### Exercise details
Output the line that contains "Instruction: Click the", then every line beneath it through the end of the records, exactly as given and with no other lines.

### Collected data
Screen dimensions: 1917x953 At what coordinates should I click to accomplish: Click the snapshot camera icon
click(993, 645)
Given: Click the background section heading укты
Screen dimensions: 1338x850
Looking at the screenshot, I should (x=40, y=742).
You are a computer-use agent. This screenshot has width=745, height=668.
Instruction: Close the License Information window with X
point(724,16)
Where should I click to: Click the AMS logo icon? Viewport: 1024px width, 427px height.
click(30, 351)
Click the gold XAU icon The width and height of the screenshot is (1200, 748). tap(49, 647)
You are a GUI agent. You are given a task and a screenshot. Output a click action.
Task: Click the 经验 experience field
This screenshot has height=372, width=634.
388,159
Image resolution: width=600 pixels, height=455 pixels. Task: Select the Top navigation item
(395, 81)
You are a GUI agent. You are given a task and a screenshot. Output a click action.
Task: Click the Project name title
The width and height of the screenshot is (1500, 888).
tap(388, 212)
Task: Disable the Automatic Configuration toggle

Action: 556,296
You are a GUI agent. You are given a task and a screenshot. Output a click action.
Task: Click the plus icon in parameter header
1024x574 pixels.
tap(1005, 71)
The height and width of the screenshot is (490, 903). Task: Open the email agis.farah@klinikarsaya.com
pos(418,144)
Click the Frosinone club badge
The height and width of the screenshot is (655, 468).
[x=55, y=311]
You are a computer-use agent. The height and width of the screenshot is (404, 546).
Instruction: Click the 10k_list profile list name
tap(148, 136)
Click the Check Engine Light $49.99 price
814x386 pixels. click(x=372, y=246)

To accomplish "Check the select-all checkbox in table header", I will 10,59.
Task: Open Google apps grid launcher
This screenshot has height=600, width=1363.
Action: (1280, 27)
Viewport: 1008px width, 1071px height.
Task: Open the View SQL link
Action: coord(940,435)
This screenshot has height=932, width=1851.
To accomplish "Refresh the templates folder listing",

### Exercise solution
Instruction: Click the 10k_list profile list name
tap(148, 136)
Click the Check Engine Light $49.99 price
814x386 pixels. click(x=372, y=246)

To accomplish "Check the select-all checkbox in table header", I will 10,59.
Task: Open Google apps grid launcher
This screenshot has height=600, width=1363.
Action: (1280, 27)
Viewport: 1008px width, 1071px height.
Task: Open the View SQL link
Action: coord(940,435)
This screenshot has height=932, width=1851.
To accomplish "Refresh the templates folder listing",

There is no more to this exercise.